_Materials provided_.

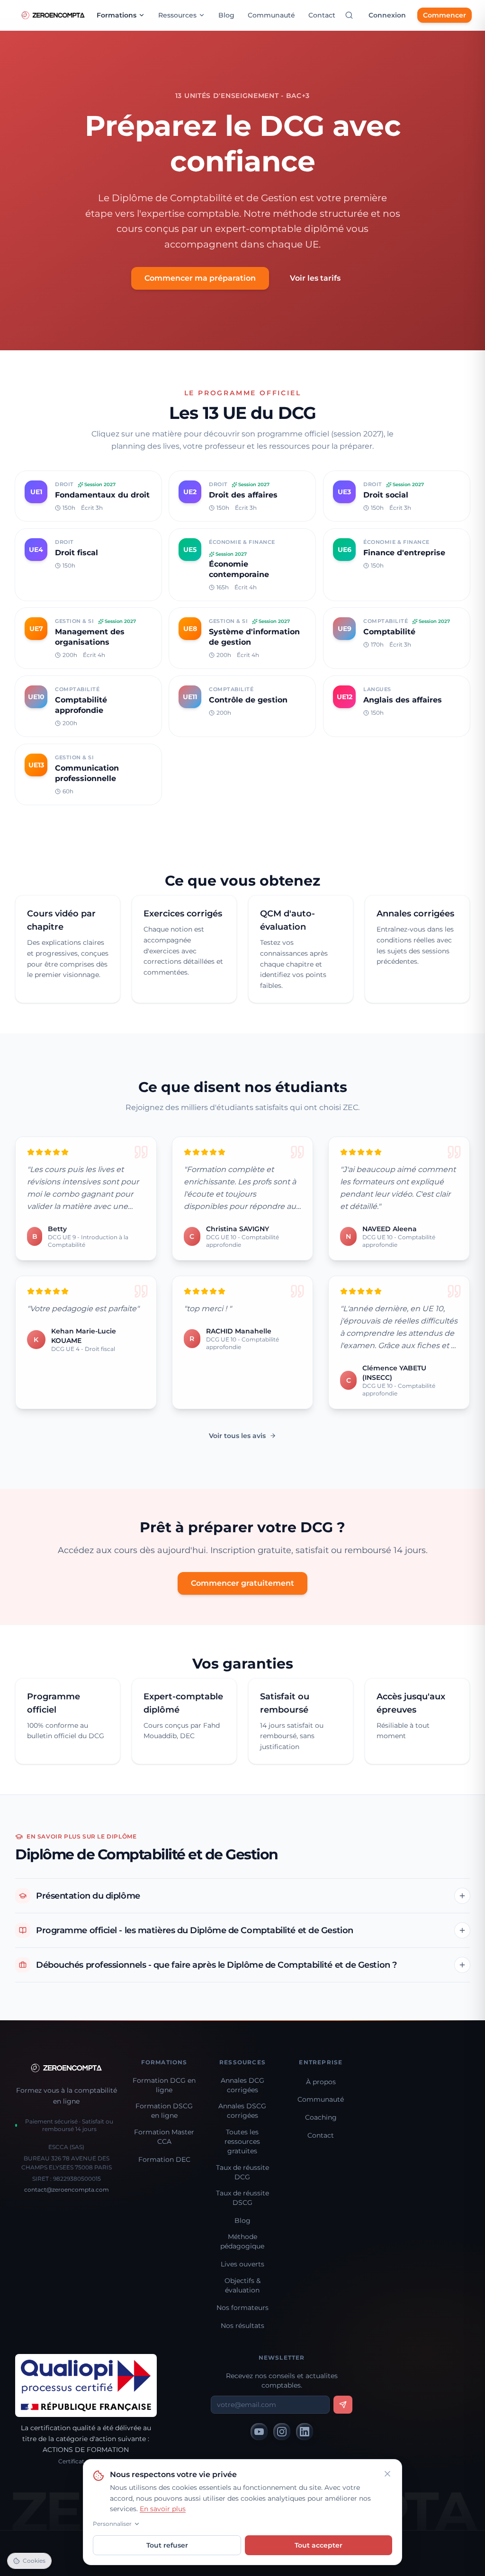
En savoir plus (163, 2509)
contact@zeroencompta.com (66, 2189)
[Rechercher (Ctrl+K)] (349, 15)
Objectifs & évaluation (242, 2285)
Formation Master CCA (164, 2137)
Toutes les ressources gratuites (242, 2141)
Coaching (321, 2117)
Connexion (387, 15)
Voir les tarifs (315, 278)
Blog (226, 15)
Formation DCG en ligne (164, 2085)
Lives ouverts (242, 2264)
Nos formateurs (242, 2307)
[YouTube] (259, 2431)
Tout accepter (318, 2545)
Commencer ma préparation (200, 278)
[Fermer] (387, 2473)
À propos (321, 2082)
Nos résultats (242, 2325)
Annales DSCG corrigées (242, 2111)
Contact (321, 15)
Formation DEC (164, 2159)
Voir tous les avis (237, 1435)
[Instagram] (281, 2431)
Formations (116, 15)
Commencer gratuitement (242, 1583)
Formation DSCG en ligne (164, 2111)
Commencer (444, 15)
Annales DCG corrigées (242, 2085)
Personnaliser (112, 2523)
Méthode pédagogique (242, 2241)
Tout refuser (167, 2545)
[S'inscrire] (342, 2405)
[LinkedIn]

_Aim of the exercise_. Tell how many lines of the records above contain "Commencer", replying with the number only.

_Response below_. 3